Les scientifiques de York ont également découvert un moyen de booster les propriétés antibactériennes du PVA grâce aux nanotechnologies. « Maintenant, nous avons franchi une étape supplémentaire en améliorant ses propriétés antimicrobiennes grâce à l’ajout de nanoparticules d’argent, le résultat étant qu’il peut détruire les infections bactériennes telles que l’ « Escherichia coli » et certaines souches de staphylocoques dorés », éclaire le Dr Hunt.
Les chercheurs britanniques espèrent maintenant pouvoir incorporer cette substance dans les produits de nettoyage et les vêtements des hôpitaux pour éliminer les bactéries et éviter la propagation des infections nosocomiales.

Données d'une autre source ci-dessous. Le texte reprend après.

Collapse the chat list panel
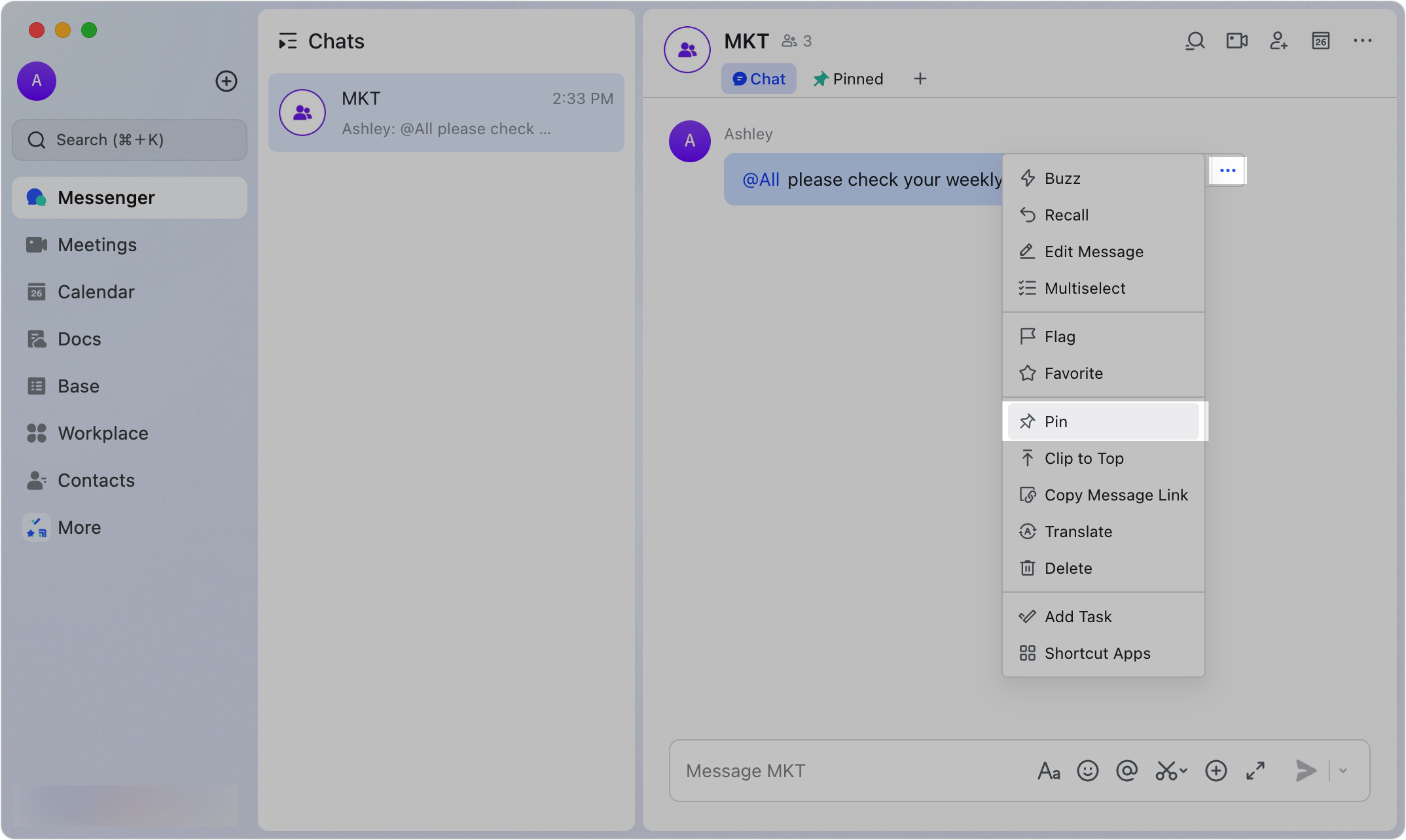The image size is (1406, 840). [287, 41]
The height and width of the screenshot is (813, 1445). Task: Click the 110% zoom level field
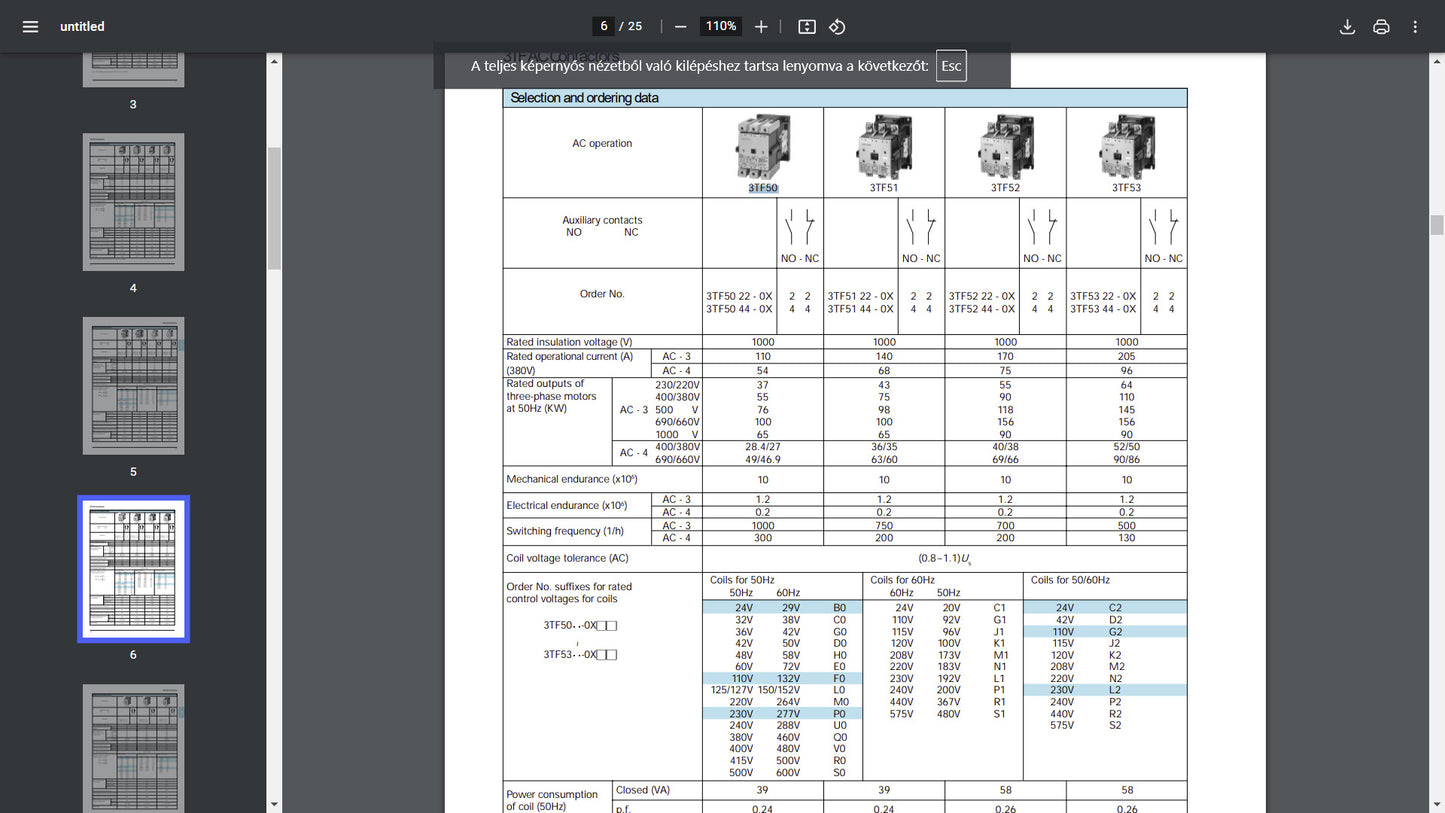pos(721,26)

La prochaine étape du projet sera de tester la substance à base de PVA contre les composés antibactériens déjà présents sur le marché pour en déterminer l’efficacité relative. Le plus difficile sera toutefois de lever les craintes liées à l’adéquation des nanoparticules pour les applications de santé humaine, c’est-à -dire d’obtenir l’approbation des organismes de réglementation.